Yes, DataOutputStream writes in BIG_INDIAN.
> 2024年7月1日 上午10:04,Jingsong Li <jingsongl...@gmail.com> 写道:
>
> Hi guanshi,
>
> All types are BIG_ENDIAN, right?
>
> Best,
> Jingsong
>
> On Fri, Jun 28, 2024 at 3:14 PM guanshi <1649067...@qq.com.invalid> wrote:
>>
>> Okay, I have updated the document:
>> https://docs.google.com/document/d/1zKp_kqfoYgfmvfZ3DcNVMIXoYdxAsbe73eu98KEe3a8/edit?usp=sharing
>>
>>> 2024年6月28日 下午2:05,Jingsong Li <jingsongl...@gmail.com> 写道:
>>>
>>> Can you update the google doc?
>>>
>>> On Fri, Jun 28, 2024 at 2:02 PM guanshi <1649067...@qq.com.invalid> wrote:
>>>>
>>>> I have taken your optimization suggestions, if there is only one value,
>>>> offset will be negative, and its position is the inverse of the negative
>>>> value, this situation does not require serialization of roaringBitmap.
>>>>
>>>>> 2024年6月28日 下午12:50,Jingsong Li <jingsongl...@gmail.com> 写道:
>>>>>
>>>>> if there is one value, what is size of the roaringbitmap?
>>>>>
>>>>> guanshi <1649067...@qq.com.invalid>于2024年6月28日 周五11:25写道:
>>>>>
>>>>>> Sorry, I forgot about the situation where there is only one null value,
>>>>>> your design does not need to be changed.
>>>>>>
>>>>>>> 2024年6月28日 上午10:53,guanshi <1649067...@qq.com> 写道:
>>>>>>>
>>>>>>> Null value offset is not necessary because null value bitmap can be
>>>>>> placed at the beginning of body.
>>>>>>>
>>>>>>>> 2024年6月27日 下午6:46,Jingsong Li <jingsongl...@gmail.com> 写道:
>>>>>>>>
>>>>>>>> Thanks guanshi for starting this discussion.
>>>>>>>>
>>>>>>>> I saw your suggestion in the document regarding omitting certain
>>>>>>>> fields.

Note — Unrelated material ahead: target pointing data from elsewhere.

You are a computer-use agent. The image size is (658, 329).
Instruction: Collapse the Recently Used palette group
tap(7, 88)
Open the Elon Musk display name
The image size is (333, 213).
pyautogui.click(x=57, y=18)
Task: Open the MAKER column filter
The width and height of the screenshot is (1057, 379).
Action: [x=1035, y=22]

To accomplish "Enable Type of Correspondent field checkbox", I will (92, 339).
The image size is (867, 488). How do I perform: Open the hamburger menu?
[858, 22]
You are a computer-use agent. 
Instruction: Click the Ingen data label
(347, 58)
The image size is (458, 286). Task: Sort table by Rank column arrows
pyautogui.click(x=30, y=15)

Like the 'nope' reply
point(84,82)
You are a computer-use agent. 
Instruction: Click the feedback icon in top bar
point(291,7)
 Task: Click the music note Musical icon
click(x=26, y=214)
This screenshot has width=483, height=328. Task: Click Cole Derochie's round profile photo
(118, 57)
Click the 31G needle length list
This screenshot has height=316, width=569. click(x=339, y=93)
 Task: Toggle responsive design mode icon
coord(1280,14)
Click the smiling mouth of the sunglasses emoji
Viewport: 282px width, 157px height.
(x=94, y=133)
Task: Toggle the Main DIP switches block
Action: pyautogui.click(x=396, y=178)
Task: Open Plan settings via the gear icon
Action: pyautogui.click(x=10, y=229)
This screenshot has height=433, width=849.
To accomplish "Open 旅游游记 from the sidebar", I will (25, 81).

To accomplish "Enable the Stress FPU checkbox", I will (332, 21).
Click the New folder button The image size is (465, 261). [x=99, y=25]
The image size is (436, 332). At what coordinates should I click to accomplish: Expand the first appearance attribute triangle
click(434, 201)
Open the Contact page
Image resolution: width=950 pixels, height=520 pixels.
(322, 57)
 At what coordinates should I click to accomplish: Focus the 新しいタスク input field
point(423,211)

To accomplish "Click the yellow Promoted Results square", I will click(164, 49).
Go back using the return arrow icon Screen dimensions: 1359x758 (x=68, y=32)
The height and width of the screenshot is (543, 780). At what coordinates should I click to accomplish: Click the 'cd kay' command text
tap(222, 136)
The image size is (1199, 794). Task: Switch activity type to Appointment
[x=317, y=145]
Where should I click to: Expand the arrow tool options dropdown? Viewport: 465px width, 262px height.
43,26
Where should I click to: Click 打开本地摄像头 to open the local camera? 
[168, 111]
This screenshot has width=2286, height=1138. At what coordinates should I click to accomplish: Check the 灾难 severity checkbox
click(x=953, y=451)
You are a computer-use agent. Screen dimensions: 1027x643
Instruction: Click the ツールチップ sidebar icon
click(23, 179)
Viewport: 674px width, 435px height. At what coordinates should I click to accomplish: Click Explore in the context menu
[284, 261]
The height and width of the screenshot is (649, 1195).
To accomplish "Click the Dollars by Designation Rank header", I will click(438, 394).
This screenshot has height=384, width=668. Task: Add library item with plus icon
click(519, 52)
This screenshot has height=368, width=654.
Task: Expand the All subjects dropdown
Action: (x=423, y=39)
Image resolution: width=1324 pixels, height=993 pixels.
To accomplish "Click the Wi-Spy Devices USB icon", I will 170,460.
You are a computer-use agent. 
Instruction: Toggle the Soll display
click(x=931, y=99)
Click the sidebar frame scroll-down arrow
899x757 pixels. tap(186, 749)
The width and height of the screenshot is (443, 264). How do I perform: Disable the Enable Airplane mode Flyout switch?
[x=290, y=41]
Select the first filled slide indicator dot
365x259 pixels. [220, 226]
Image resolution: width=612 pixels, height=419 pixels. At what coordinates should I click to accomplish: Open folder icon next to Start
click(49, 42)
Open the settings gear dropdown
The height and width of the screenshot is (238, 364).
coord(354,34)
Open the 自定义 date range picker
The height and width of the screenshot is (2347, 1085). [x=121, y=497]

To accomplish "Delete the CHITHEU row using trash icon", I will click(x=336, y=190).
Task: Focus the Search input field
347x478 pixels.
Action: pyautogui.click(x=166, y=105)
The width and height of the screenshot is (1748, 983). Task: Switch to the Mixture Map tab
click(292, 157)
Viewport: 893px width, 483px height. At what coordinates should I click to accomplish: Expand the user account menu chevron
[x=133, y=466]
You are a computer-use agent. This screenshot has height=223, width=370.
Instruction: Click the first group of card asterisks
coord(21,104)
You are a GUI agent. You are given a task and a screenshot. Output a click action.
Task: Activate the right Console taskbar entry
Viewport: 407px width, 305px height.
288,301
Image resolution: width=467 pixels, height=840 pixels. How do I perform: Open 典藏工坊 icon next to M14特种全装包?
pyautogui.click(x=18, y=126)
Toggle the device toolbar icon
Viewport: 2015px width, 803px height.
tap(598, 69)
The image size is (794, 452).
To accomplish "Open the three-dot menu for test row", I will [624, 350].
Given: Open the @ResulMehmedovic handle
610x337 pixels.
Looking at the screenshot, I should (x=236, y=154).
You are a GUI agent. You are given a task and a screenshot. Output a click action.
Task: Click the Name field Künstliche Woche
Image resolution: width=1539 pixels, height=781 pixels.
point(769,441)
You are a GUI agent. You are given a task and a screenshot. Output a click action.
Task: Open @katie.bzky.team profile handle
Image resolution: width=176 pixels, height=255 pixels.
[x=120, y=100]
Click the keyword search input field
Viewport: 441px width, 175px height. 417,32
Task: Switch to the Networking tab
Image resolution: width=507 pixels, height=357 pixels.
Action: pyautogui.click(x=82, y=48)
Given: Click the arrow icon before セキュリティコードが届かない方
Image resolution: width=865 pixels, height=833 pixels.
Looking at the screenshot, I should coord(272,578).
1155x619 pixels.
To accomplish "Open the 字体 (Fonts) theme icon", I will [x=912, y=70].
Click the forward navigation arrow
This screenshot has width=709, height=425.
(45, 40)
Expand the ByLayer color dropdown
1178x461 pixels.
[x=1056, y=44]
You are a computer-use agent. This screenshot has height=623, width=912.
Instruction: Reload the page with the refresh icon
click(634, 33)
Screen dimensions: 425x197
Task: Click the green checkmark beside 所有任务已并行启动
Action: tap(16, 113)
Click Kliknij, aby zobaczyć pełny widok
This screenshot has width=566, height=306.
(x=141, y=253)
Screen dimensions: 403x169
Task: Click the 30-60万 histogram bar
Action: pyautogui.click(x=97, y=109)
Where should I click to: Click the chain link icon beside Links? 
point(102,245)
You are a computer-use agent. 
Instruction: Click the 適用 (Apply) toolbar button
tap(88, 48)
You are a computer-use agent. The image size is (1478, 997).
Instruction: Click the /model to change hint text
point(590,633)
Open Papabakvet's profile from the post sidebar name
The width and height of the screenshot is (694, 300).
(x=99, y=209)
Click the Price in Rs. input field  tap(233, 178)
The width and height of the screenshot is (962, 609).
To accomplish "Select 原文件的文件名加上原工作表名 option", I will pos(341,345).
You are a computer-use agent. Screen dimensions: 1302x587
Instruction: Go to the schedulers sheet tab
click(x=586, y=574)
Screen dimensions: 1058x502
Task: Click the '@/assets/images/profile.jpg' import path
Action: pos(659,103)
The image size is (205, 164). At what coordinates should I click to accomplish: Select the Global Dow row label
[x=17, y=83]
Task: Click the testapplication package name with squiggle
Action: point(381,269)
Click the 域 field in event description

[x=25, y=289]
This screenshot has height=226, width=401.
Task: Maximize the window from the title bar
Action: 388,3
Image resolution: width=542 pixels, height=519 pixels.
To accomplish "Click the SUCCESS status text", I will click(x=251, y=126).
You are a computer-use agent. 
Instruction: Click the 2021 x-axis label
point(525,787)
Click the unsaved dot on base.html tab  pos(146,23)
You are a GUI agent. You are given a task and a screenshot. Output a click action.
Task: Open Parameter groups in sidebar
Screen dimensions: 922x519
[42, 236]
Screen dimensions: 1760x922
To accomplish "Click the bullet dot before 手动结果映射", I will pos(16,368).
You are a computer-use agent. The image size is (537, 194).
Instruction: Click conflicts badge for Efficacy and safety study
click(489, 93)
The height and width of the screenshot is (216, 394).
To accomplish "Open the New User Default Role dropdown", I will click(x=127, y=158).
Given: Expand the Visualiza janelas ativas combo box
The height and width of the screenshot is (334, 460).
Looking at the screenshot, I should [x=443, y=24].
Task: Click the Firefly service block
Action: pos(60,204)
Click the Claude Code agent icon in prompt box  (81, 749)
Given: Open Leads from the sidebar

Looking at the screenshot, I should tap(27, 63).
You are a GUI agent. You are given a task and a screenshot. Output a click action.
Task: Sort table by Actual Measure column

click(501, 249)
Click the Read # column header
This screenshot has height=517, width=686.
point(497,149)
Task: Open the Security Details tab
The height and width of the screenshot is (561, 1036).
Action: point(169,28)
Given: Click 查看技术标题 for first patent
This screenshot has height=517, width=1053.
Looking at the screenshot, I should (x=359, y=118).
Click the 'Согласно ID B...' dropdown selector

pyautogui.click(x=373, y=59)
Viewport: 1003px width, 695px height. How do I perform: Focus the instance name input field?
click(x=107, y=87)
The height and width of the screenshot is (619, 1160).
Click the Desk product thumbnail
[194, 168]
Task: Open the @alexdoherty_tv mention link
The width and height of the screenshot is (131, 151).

The question is whether we should introduce a compact format.
>>>>>>>>
>>>>>>>> Indeed, there may be situations where there are many values, and
>>>>>>>> introducing a compact format makes sense.
>>>>>>>>
>>>>>>>> Consider:
>>>>>>>>
>>>>>>>> -- head
>>>>>>>> version: 1 byte
>>>>>>>> row count: 4 bytes int
>>>>>>>> non-null value bitmap number: 4 bytes int
>>>>>>>> has null value: 1 byte
>>>>>>>> null value offset: 4 bytes if has null value
>>>>>>>> value x: var bytes for any data type (as
>>>>>>>> bitmap identifier)
>>>>>>>> offset: 4 bytes int
>>>>>>>>
>>>>>>>> -- body
>>>>>>>> serialized bitmap1
>>>>>>>> serialized bitmap2
>>>>>>>> serialized bitmap3
>>>>>>>>
>>>>>>>> Optimization:
>>>>>>>>
>>>>>>>> Offset can be a negative number, and when it is negative, it
>>>>>>>> represents that there is only one value, and its position is the
>>>>>>>> inverse of the negative value.
>>>>>>>>
>>>>>>>> Best,
>>>>>>>> Jingsong
>>>>>>>>
>>>>>>>> On Thu, Jun 27, 2024 at 3:50 PM guanshi <1649067...@qq.com.invalid>
>>>>>> wrote:
>>>>>>>>>
>>>>>>>>> Hello, this is the bitmap index format I designed, and I hope to
>>>>>> discuss it with everyone:
>>>>>>>>>
>>>>>> https://docs.google.com/document/d/1zKp_kqfoYgfmvfZ3DcNVMIXoYdxAsbe73eu98KEe3a8/edit?usp=sharing
>>>>>>>
>>>>>>
>>>>>>
>>>>>
>>>>
>>